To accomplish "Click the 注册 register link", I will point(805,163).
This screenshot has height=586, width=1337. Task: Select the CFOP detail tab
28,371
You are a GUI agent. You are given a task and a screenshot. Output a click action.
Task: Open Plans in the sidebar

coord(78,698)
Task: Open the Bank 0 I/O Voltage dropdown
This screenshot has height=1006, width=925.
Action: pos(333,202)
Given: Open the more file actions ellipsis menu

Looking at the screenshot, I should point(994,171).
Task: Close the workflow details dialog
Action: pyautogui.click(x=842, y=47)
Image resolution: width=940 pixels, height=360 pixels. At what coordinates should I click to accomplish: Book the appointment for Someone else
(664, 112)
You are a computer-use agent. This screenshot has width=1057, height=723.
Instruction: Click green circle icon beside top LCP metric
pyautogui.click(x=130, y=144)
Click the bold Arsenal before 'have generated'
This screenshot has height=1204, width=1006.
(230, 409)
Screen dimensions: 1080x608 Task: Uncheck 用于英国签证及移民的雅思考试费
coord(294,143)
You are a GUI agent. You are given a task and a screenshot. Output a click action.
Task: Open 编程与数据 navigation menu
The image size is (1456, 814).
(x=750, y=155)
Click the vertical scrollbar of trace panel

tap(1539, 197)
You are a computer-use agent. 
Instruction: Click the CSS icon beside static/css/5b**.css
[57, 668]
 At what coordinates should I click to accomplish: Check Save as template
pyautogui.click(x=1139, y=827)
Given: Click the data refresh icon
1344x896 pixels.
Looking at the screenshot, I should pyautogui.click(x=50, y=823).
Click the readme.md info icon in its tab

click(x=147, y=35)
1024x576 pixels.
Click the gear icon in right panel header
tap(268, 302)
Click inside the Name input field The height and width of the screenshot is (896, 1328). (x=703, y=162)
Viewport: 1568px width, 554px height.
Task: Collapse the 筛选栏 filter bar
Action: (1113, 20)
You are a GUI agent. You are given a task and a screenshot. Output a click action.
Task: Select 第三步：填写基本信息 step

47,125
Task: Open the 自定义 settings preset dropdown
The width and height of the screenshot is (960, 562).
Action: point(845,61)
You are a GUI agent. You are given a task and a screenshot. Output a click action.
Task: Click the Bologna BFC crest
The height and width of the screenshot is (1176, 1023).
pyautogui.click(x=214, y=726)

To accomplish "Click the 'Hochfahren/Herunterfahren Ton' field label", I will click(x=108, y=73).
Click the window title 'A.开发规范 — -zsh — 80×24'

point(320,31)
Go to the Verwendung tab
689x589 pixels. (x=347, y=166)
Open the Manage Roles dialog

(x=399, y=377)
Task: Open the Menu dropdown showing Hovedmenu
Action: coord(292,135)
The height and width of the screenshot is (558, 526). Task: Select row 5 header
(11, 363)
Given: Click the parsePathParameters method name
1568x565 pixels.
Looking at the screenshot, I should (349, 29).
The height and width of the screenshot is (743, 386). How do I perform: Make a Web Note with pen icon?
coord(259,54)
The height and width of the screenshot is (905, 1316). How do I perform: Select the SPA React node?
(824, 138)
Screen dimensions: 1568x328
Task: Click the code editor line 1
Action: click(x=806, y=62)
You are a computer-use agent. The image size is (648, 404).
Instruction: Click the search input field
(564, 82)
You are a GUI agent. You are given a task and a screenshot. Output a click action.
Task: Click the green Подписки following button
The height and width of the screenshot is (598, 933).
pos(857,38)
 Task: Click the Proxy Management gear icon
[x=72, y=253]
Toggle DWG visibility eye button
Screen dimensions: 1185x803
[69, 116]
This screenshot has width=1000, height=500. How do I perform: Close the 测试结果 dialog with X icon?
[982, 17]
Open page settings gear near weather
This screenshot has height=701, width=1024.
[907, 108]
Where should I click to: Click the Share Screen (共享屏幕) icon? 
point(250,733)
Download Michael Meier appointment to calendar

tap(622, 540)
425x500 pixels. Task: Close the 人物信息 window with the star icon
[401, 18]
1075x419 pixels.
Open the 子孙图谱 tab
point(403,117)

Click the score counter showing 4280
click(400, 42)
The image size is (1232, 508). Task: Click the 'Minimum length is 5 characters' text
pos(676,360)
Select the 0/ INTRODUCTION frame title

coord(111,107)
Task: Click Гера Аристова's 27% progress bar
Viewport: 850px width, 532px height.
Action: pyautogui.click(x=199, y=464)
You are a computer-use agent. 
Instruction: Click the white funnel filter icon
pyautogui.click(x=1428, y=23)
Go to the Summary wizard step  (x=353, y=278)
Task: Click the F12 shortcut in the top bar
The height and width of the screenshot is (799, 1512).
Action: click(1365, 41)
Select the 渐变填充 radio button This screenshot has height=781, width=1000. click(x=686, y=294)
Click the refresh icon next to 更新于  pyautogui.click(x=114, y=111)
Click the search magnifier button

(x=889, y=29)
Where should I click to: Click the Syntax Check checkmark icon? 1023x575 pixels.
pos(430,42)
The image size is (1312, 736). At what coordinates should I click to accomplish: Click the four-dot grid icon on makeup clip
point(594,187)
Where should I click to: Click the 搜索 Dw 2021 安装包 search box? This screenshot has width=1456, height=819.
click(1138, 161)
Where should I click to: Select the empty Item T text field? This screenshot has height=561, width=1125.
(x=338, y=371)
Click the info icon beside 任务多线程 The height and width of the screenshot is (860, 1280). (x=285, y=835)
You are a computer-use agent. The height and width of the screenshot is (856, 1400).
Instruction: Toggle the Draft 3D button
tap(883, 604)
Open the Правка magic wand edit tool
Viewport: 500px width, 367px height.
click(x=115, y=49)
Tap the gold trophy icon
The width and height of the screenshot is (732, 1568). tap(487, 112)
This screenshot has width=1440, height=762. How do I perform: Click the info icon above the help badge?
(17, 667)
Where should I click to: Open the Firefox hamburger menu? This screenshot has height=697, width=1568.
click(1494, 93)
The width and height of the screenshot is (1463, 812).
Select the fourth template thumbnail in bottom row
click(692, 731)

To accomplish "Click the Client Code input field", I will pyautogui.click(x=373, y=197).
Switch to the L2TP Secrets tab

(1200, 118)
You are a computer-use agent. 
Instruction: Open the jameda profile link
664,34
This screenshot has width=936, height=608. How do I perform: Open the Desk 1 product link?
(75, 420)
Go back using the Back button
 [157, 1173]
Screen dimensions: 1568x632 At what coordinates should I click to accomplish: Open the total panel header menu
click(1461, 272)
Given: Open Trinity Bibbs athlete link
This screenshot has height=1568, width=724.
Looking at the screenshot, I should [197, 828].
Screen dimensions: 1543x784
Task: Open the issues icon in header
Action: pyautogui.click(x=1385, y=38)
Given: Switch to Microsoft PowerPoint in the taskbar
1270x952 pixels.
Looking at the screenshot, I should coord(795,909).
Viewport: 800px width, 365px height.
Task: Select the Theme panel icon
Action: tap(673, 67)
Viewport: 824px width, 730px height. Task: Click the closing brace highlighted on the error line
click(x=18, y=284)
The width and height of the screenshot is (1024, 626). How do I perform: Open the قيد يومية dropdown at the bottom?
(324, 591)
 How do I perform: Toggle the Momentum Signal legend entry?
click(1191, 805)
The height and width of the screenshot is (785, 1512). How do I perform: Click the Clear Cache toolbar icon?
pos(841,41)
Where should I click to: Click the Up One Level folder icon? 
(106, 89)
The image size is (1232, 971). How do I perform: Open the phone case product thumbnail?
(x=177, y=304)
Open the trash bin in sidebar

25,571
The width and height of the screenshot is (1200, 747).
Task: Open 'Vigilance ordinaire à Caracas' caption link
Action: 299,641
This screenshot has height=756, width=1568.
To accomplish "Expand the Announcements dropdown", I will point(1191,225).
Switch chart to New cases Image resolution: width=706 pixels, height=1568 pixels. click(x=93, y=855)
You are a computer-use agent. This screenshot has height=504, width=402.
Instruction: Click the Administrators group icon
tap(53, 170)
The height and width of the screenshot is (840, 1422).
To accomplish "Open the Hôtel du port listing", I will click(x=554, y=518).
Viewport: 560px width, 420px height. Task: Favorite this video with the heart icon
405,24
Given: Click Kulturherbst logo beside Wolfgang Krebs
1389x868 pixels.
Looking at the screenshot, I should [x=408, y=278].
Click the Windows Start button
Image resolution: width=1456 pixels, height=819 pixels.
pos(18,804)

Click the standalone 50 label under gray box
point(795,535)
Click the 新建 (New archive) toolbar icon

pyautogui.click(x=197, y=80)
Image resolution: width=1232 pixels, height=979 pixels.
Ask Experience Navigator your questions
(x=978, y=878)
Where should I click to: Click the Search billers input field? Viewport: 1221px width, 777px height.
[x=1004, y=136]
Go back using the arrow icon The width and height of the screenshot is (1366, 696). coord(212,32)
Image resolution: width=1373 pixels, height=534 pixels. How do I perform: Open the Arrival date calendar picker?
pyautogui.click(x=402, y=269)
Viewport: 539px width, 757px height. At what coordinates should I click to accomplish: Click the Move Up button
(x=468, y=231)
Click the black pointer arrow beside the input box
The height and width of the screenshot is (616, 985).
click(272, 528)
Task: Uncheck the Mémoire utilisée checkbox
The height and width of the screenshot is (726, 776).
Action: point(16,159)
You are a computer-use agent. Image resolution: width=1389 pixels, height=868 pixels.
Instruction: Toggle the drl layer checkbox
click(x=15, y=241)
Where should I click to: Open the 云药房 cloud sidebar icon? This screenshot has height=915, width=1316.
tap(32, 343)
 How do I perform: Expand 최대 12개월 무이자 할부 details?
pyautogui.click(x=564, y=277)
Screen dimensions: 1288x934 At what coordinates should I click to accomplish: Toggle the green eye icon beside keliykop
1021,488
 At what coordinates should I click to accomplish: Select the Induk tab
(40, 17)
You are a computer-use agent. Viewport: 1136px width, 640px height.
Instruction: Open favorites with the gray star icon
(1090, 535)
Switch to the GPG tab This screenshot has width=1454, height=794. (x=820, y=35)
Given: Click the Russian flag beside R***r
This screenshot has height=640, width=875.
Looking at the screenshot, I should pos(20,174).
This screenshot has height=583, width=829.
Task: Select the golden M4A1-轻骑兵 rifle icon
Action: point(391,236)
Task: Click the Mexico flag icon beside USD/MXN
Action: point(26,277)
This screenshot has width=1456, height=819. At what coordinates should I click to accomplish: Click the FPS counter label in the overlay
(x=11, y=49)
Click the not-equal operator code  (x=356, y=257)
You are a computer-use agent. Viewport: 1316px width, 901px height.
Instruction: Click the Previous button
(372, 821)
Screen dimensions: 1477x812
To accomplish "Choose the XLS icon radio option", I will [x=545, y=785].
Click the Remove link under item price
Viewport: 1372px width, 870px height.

EXERCISE DIRECTIONS:
Copy out the lines of the listing word for word, starting at the line containing "Click the search magnifier button" and ending at the line containing "Click the info icon beside".

TASK OUTPUT:
Click the search magnifier button

(x=889, y=29)
Where should I click to: Click the Syntax Check checkmark icon? 1023x575 pixels.
pos(430,42)
The image size is (1312, 736). At what coordinates should I click to accomplish: Click the four-dot grid icon on makeup clip
point(594,187)
Where should I click to: Click the 搜索 Dw 2021 安装包 search box? This screenshot has width=1456, height=819.
click(1138, 161)
Where should I click to: Select the empty Item T text field? This screenshot has height=561, width=1125.
(x=338, y=371)
Click the info icon beside 任务多线程 The height and width of the screenshot is (860, 1280). (x=285, y=835)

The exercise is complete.